> **Goal of the exercise**: Count how many lines below include the string "Алтай". Only that number should appear in the reply.

(Beginning of Recorded data)

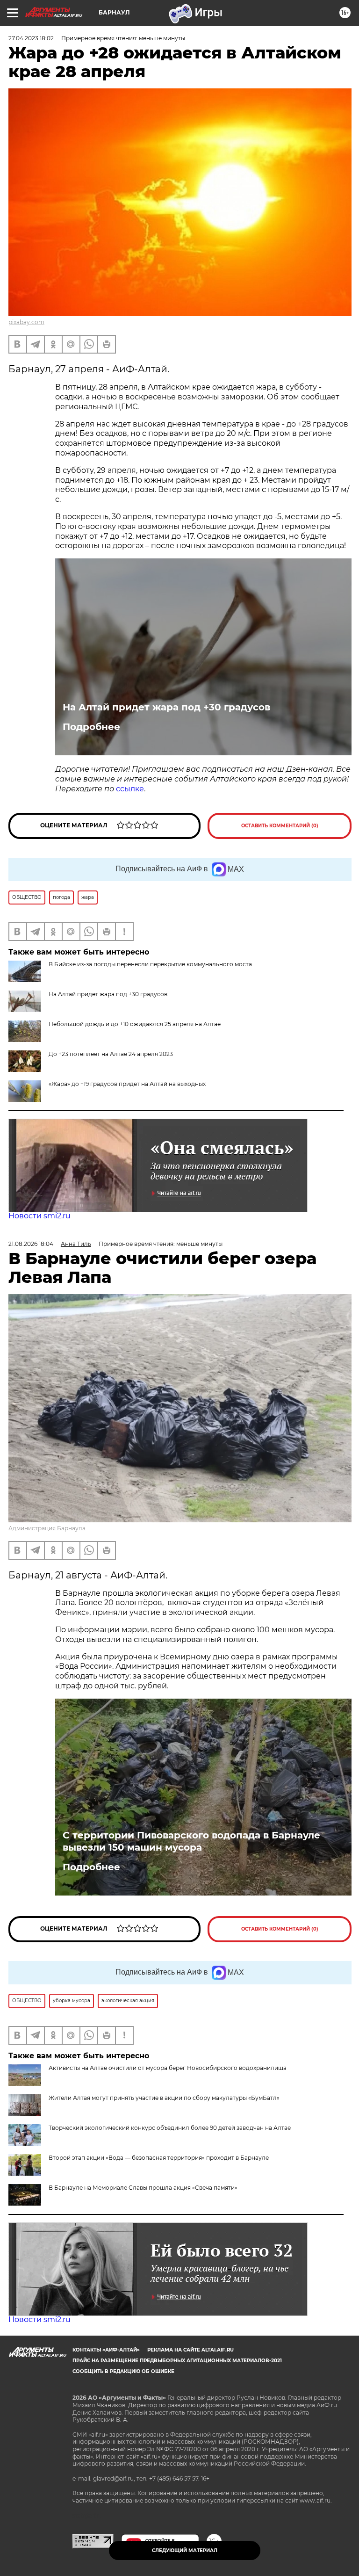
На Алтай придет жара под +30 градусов (166, 707)
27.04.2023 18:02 (31, 38)
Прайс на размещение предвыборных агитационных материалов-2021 (177, 2361)
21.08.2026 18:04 (30, 1243)
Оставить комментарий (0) (279, 826)
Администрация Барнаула (47, 1528)
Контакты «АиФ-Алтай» (106, 2350)
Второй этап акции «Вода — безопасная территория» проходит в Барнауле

(End of Recorded data)

> **Problem solution**: 2